(Collected data)
==*==

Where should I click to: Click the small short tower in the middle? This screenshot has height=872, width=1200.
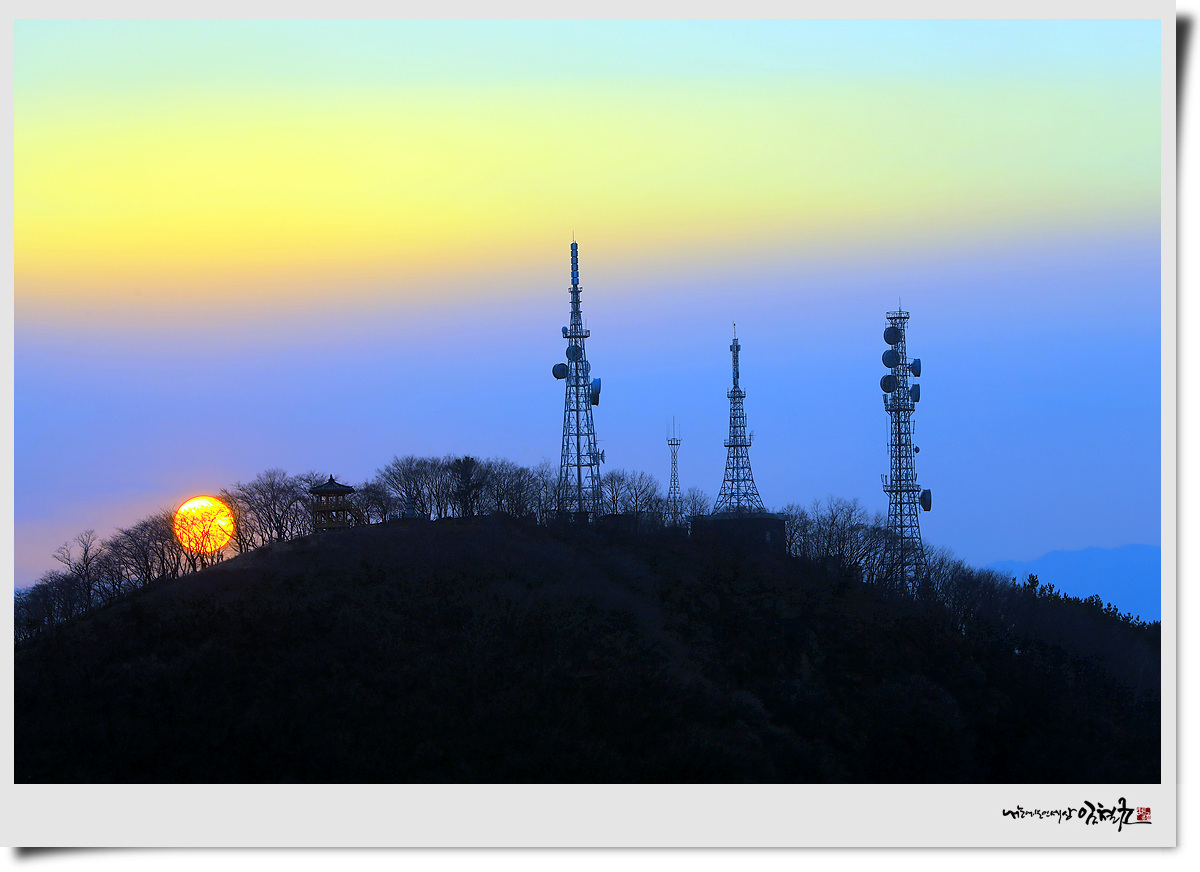[674, 475]
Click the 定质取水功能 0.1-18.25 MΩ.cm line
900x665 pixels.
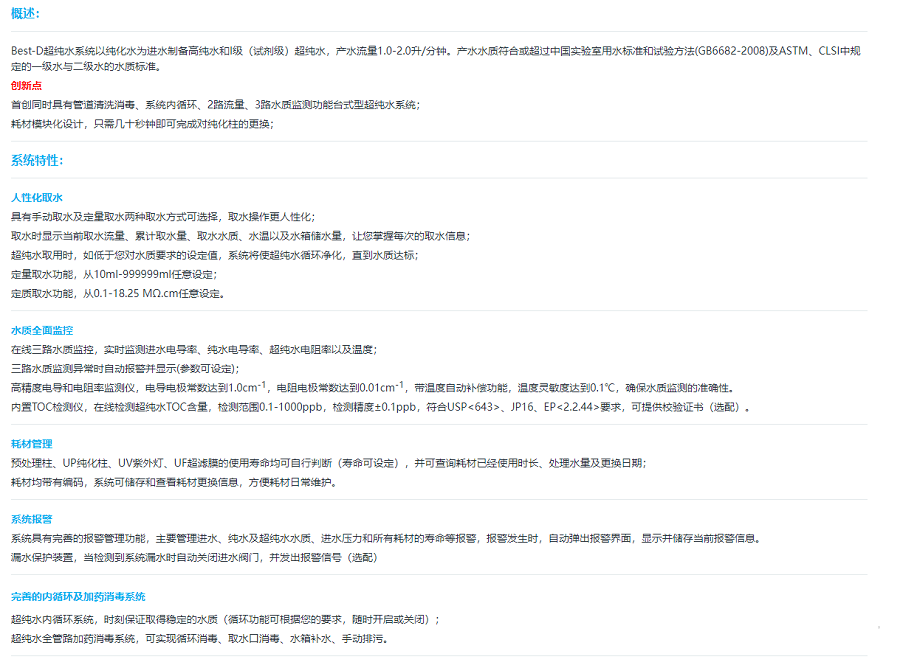[118, 293]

==*==

An exact copy of the records above is needed, with the pictures removed.

Task result
Where should I click to: Click the small short tower in the middle? This screenshot has height=872, width=1200.
[674, 475]
Click the 定质取水功能 0.1-18.25 MΩ.cm line
900x665 pixels.
[118, 293]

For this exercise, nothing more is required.